The broadening of the EU-criticism
The variety of the Irish no-side is certainly particularly Irish, but it reflects an international trend. Once upon a time the EU-criticism would be either rightwing or leftwing in different countries, but this division is seldom seen nowadays. Now the EU-criticism can be found in all parts of the political spectrum. This development can be seen in Sweden as well. The important dividing line in the EU-debate is between those who are parts of the political establishment and those who are not.
During the weeks to come we can expect a lot of articles analyzing the reasons for the no-victory. But while I await these detailed analyses based on hard facts from the opinion polls, I ponder the analysis I heard in a youth hostel last summer from the nestor of the Irish EU-criticism, Anthony Coughlan.
Already at that time he foresaw that the Irish yes-side would encounter great difficulties. The Treaty undermines the Irish neutrality and makes it obvious that small countries such as Ireland will loose influence. And unlike the situation at the previous referendums the yes-side had nothing positive to offer to tempt people to vote yes. He predicted that the yes-side would be reduced to using the European group-pressure as an argument and simply try to make the voters feel guilty. And if that is your best argument, there is no easy way to victory.
The failure of Plan B
The big question is: what is going to happen to the Lisbon Treaty now? All EU-countries must ratify the Treaty if it is to come into force. But the European elite has no intentions to respect any referendum that goes against their plans.
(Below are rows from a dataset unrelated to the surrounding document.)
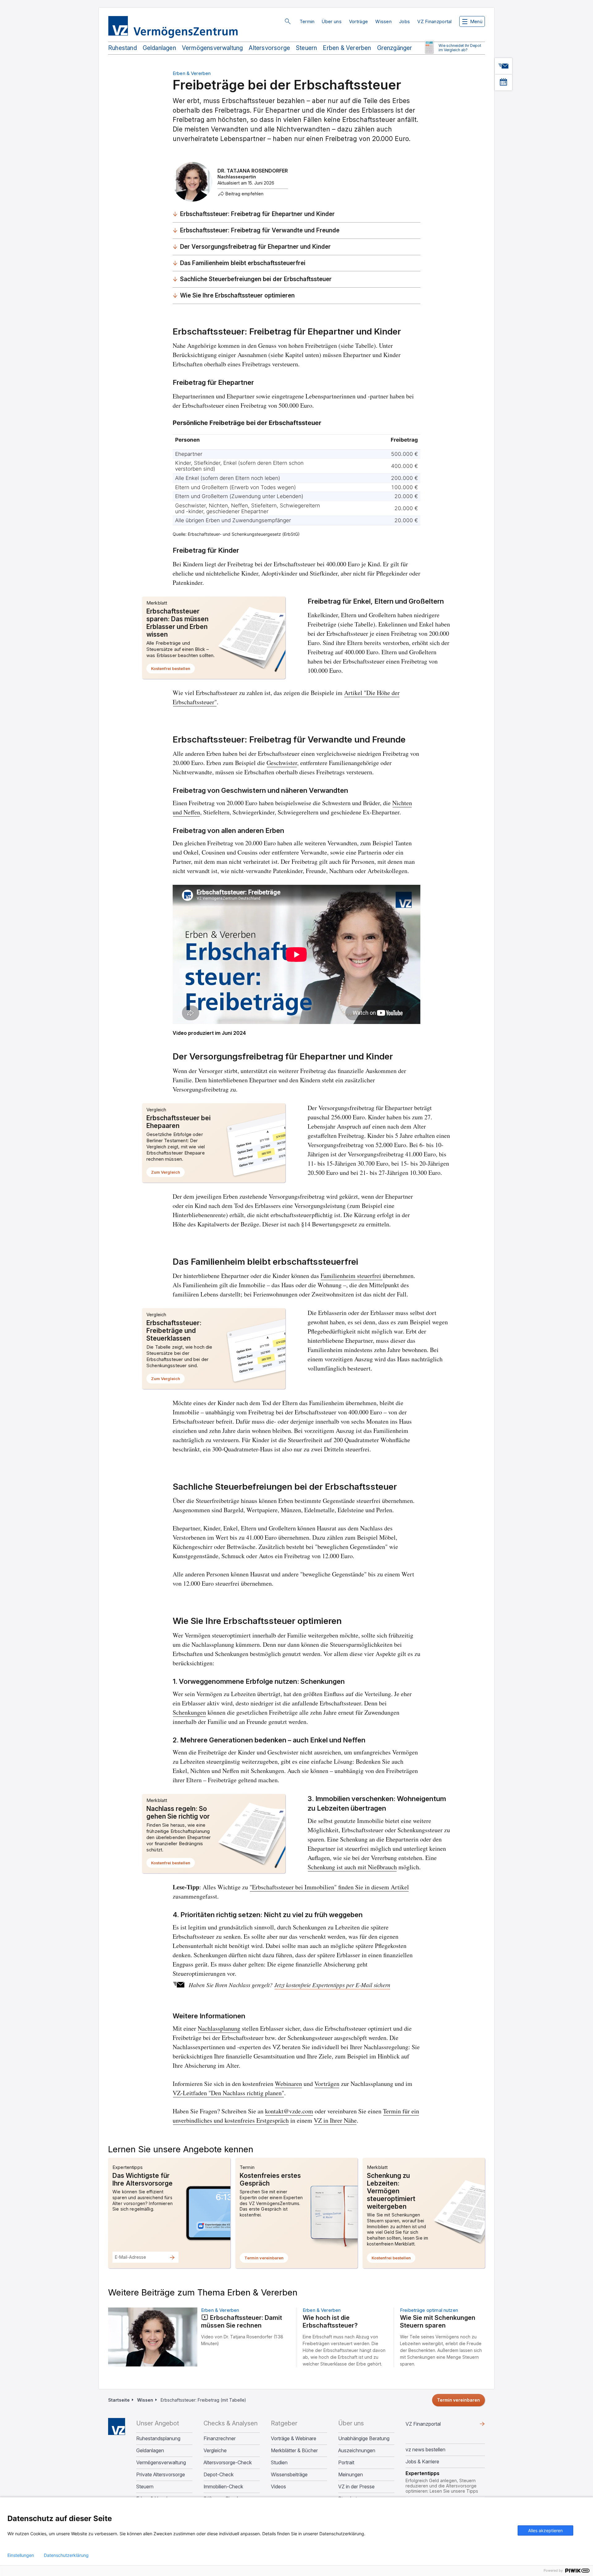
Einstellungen (20, 2555)
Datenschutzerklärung (66, 2555)
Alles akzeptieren (545, 2530)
What usually happens when a country votes no to continue along the road towards a European Superstate is to make the country vote again, or, as in the French and Dutch case, make it accept the proposal without asking the people a second time.
Before the Irish referendum the EU-leaders maintained that there was no Plan B if the Irish voted no. But the Lisbon Treaty is, in fact, nothing but a renamed version of the EU-constitution, that had already been rejected. We are in the middle of Plan B, and Plan B has failed.
The step-by-step model
We cannot be sure that EU dares to try the same tricks again. It is more likely that large parts of the Lisbon Treaty will be implemented by numerous minor changes under the present treaty rather than by rewriting the Lisbon Treaty and risking new referendums. Those parts of the Lisbon Treaty that cannot be carried through in this way can be smuggled in via a new accession treaty with Croatia, Plan C for Croatia, so to speak.
This is unfortunately a likely scenario, but it will also mean that the EU’s total lack of democratic legitimacy will become apparent to all. The EU-constitution has already fallen twice. It is time for it to rest in peace.
The need for a new Convention
What should be done instead is to appoint a new Convention that, without any preconditions, can work out a brand new proposal for how EU is to be governed, what tasks shall be assigned to it and how the competences shall be distributed between EU and the member states. Of course every member country shall have a referendum about this proposal. And the Convention shall consist of people with independent ideas about European questions; unlike the previous Convention it shall be made up of ordinary people instead of elderly politicians with strong inclinations to constructing the United States of Europe.